# What is needed
Show every line from the entries that follow which holds the word "checkbox".
[[ Entries shown, beginning ]]
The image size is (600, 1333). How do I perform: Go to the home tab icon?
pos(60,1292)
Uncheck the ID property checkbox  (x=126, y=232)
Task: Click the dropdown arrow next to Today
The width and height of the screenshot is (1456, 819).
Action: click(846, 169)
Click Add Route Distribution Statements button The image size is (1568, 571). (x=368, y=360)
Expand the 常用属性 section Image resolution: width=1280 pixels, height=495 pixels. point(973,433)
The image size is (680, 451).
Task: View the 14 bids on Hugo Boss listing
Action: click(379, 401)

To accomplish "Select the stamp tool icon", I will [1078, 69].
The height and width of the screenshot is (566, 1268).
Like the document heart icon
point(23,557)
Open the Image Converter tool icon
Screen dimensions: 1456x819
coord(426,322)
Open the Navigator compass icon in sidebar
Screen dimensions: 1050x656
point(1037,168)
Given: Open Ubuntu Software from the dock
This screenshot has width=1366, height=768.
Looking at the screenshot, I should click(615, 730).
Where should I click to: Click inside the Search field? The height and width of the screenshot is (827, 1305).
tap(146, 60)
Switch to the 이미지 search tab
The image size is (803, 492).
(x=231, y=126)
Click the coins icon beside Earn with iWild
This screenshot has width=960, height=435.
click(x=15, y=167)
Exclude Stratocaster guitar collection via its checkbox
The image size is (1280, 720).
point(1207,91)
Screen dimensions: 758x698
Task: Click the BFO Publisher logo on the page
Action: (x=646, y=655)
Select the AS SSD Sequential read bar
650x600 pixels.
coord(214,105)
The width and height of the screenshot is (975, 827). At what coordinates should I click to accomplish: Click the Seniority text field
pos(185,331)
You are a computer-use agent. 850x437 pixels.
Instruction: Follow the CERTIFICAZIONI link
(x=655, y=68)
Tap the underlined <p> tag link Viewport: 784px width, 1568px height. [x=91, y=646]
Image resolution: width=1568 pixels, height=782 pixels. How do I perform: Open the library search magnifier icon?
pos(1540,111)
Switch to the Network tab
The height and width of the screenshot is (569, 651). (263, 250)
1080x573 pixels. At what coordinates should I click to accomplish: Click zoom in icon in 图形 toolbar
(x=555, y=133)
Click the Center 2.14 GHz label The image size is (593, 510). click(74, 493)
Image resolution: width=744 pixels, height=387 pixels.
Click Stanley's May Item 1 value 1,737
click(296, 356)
[[ Entries shown, end ]]
# Solution to this problem
Uncheck the ID property checkbox  (x=126, y=232)
Exclude Stratocaster guitar collection via its checkbox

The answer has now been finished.